## GIVEN ENTRIES:
__________________________________________________
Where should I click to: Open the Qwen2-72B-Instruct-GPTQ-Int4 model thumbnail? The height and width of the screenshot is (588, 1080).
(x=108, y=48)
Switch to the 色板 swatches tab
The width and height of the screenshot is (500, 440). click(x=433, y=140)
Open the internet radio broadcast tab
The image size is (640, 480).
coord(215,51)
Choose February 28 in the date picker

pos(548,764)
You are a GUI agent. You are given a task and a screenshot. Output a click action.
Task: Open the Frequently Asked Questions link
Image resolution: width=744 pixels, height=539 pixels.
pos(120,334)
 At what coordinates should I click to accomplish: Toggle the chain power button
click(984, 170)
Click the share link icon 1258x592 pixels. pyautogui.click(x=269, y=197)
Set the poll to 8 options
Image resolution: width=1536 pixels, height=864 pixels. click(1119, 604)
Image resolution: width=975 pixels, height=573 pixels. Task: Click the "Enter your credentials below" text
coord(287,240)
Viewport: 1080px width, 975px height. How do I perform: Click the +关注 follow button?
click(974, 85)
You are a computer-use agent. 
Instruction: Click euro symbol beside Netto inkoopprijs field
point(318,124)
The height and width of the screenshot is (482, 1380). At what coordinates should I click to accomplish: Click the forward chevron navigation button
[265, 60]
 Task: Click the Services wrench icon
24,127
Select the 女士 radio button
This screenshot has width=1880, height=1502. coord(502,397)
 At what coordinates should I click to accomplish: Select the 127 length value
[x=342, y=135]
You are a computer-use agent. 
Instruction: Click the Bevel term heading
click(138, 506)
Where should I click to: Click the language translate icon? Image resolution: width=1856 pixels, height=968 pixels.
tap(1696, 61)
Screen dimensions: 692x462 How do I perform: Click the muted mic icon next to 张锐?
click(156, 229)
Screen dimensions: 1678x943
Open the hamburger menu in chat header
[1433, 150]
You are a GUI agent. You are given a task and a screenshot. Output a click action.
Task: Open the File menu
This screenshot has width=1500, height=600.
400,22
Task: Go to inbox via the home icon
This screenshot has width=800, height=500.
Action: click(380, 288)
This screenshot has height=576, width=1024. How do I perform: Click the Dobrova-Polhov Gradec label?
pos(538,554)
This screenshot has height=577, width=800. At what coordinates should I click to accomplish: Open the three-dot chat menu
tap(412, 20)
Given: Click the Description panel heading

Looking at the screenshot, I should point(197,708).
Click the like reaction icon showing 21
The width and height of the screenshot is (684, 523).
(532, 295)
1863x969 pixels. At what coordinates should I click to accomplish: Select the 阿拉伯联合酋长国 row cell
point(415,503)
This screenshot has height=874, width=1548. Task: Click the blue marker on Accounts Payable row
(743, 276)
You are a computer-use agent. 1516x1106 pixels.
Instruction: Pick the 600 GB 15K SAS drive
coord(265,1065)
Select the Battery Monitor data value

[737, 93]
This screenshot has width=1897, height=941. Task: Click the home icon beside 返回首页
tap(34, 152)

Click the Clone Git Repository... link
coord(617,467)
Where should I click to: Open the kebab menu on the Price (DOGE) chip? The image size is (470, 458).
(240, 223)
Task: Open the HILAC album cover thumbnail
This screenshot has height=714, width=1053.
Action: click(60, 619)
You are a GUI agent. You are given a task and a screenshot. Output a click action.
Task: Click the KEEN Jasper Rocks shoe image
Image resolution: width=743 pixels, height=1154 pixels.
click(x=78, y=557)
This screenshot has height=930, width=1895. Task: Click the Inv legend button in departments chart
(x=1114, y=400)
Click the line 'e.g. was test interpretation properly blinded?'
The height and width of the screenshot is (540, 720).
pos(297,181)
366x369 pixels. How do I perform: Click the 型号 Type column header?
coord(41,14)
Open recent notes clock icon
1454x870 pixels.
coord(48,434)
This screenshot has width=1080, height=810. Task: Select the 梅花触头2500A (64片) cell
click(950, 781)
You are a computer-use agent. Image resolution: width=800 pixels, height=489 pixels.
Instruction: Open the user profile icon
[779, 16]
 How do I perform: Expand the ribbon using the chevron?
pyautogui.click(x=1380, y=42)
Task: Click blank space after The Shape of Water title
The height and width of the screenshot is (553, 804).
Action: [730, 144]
__________________________________________________
Search the records above for the string "computer" and copy each line that holds it.

## TASK RESPONSE:
You are a computer-use agent. 
You are a computer-use agent. 
You are a computer-use agent. 1516x1106 pixels.
You are a computer-use agent. Image resolution: width=800 pixels, height=489 pixels.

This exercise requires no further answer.